W serialowej odsłonie holistycznego detektywa poznajemy za sprawą Todda – życiowego przegrańca, który zaprzepaścił wszystkie szanse i teraz pracuje jako nieszczęśliwy boy hotelowy. Nie ma jednak pojęcia, że niedługo jego życie się zmieni, a takie rozrywki jak podróże w czasie, przenoszenie świadomości z ciała do ciała, teleportacja i inne zjawiska nadprzyrodzone staną się dla niego chlebem powszednim. Przy okazji zyska najbardziej upierdliwego przyjaciela na świecie, spotka zgraję prawdziwych wykrętów i odkryje rządową konspirację. W sumie trudno pisać o fabule “Holistycznej agencji detektywistycznej Dirka Gently’ego” coś więcej i to przynajmniej z dwóch powodów. Pierwszym z nich jest zwykła ludzka niemoc, bo jest ona na tyle zakręcona i przepełniona zwrotami akcji, że trudno ją dokładnie spamiętać, a co dopiero przekazać dalej. Drugim powodem jest fakt, że w ten sposób odbiera się widzowi całą zabawę. Oba sezony opierają się na podobnym schemacie: jesteśmy wrzucani w niesamowity bałagan pełen wątków, które pozornie nie mają ze sobą nic wspólnego.
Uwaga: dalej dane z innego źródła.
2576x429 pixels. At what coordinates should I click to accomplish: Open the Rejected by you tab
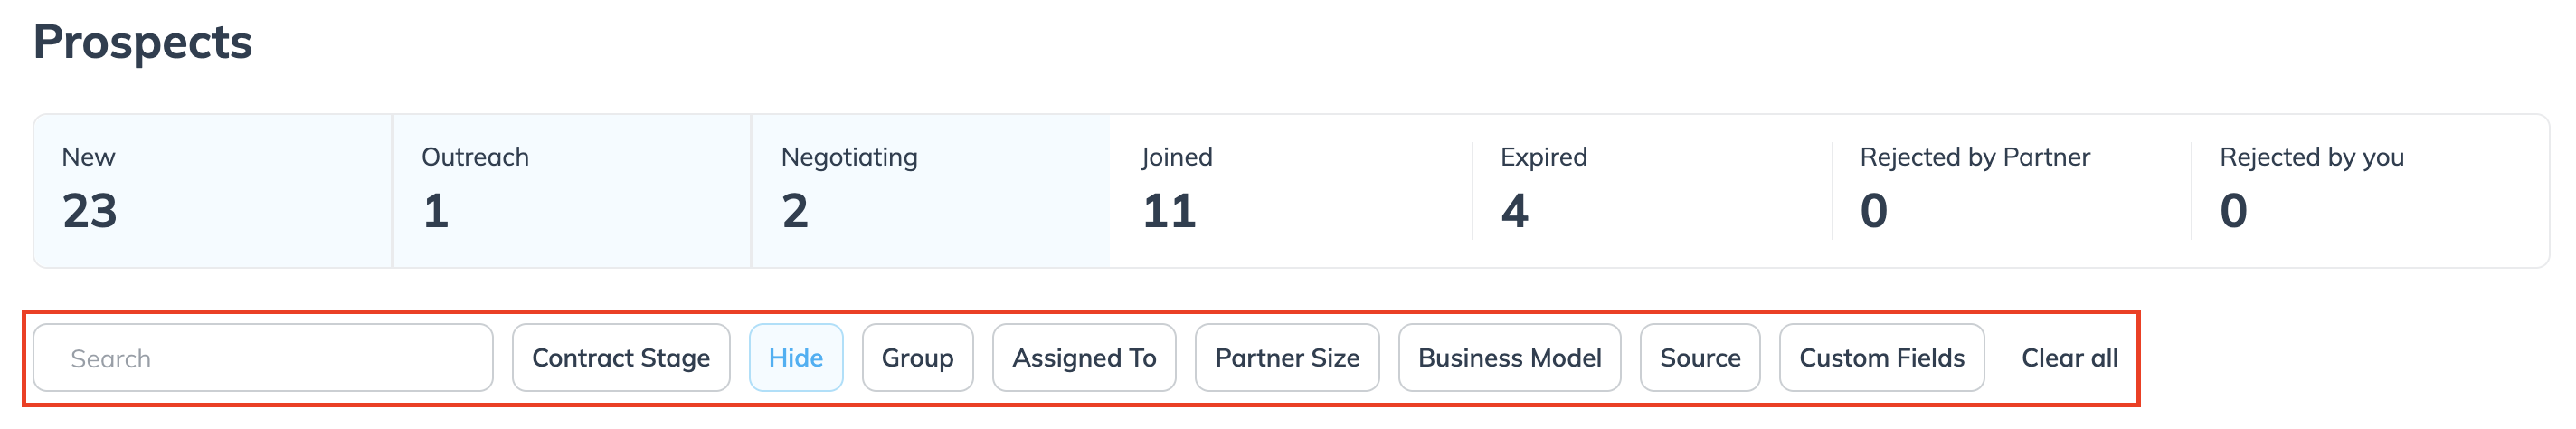point(2370,190)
Jednak ostatecznie wszystko łączy się w logiczną całość, a nam pozostaje zachwyt, że ktoś był w stanie ogarnąć cały ten burdel.
Fabuła serialu nie jest jednak jego jedynym zwariowanym elementem, właściwie to wszystko jest w nim cudownie pokręcone. Bohaterowie, muzyka, sposób narracji to jeden wielki pokaz kreatywnego, nieskrępowanego niczym szaleństwa. Bardzo dobrze widać to także w obsadzie aktorskiej, z której oczywiście najbardziej wybija się dwójka głównych bohaterów. W tytułową rolę wcielił się Samuel Bennet, który ma w sobie tyle energii, że można ją porównać tylko do pomnożonych przez siebie występów Davida Tennanta i Matta Smitha w “Doktorze Who”. Niektórym może wydać się to przerysowane, ale właśnie w tym tkwi urok całego serialu. Natomiast w Todda wcielił się Elijah Wood, który od lat coraz lepiej odnajduje się w świecie bardziej niezależnych produkcji. I chyba to jest dla niego najlepsze miejsce. Wymieniona dwójka pojawia się na ekranie najczęściej, jednak reszta ekipy to także małe perełki aktorskiej kreacji.
“Holistyczna agencja detektywistyczna Dirka Gently’ego” to jeden z moich ulubionych seriali powstałych w ciągu kilku ostatnich lat. Uwielbiam ten odjechany i przerysowany styl całym swoim serduszkiem i chętnie przygarnąłbym każdą jego ilość. Wiem, że nie jestem w tym odczuciu osamotniony, ale niestety jest nas chyba o wiele za mało. BBC America nie była zadowolona z wyników oglądalności i postanowiło, że drugi sezon będzie ostatnim przez nią wyprodukowanym. Krążą plotki, że kontynuacji mógłby się podjąć Netflix, ale na razie nie znalazły żadnego potwierdzenia. Serca mi z tego powodu krwawi, ale pocieszeniem jest fakt, że chętnie ponownie sięgnę po pierwszy sezon, bo zawarta w nim intryga już mi się zdążyła pomieszać i chętnie rozwikłałbym ją ponownie.